Мартын, стараясь уразуметь каждое слово, наморщил лоб, кивнул головой.
— Потом, откуда ни возьмись, черный ворон, сел возле меня на столб и тоже смотрит на войско. Потом прилетели совы, уселись на постель и ну клевать меня.
— Сова — это от вредных ветров и непогоды.
— А женщина? Подошла к постели какая-то женщина — высокая, вся в черном, посмотрела на меня большими глазами, написала мелом на спинке кровати крестик и молча отошла.
— Где написала?
— В головах.
— Так это ж на здоровье, пане полковник! Плохо, когда крестик в ногах, — обрадовался Мартын и, должно быть, впервые за долгое время улыбнулся.
Однако к вечеру жар усилился, и Кривонос начал заговариваться. Вдруг вскочил с горящими глазами и стал выкрикивать:
— Стой, душегуб! Теперь я отомщу тебе за наши мучения! Вынимай саблю! — и начал фехтовать с воображаемым противником, пока, обессиленный, снова не упал.

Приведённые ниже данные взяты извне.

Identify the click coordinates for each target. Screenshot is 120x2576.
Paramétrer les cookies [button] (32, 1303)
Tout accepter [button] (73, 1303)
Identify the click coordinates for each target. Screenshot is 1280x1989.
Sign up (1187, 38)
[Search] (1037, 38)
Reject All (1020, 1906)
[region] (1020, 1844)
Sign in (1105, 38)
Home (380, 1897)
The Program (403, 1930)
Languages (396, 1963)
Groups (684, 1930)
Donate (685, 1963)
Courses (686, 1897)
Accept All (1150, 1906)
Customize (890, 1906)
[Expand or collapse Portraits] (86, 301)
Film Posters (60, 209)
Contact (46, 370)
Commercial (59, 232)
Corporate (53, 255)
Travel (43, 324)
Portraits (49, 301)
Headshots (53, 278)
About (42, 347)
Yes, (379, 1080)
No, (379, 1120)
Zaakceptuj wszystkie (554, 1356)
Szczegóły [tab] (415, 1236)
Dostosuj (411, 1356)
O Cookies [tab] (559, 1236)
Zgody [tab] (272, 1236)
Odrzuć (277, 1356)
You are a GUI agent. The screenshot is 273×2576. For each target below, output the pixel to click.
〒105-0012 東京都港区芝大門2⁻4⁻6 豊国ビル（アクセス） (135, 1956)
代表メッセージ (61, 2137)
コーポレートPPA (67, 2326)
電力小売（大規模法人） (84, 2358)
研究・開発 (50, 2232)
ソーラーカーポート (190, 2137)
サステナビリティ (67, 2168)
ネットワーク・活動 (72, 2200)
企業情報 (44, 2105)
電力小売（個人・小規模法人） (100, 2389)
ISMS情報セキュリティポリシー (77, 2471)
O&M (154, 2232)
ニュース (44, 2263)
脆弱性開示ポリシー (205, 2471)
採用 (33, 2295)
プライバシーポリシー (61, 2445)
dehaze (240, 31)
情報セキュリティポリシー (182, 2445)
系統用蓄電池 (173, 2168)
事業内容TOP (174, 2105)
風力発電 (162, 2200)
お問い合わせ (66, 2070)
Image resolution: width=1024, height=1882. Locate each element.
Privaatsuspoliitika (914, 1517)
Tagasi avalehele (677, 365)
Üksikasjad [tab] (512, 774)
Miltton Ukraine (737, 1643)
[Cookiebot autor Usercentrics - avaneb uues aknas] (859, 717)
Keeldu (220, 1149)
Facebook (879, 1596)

Пошла уже вторая неделя, а Кривонос не приходил, в сознание. В дороге Мартын вез его, укутанного в тулупы, на арбе, застланной пахучим сеном. За арбой, привязанный, шел конь Максима, укрытый попоной, а по бокам ехали Мартын и Кондрат. Иногда подъезжали Петро Пивкожуха и Саливон. Они долго и молча всматривались в восковое лицо своего полковника, который водил затуманенным взором и никого уже не узнавал.
На четырнадцатый день Кривонос начал сильнее, чем всегда, метаться на арбе, с безумными глазами рвать на себе рубаху, кричать. Потом как будто притих и умоляюще заговорил:
— Положи мне на лоб руку... Теперь легче. Почему ты так смотришь? Ты холодная вся, Ярина!
И снова громко закричал:
— Где Богдан?.. Киев уже видно!
— Хоть бы завтра увидеть, — пробормотал Мартын.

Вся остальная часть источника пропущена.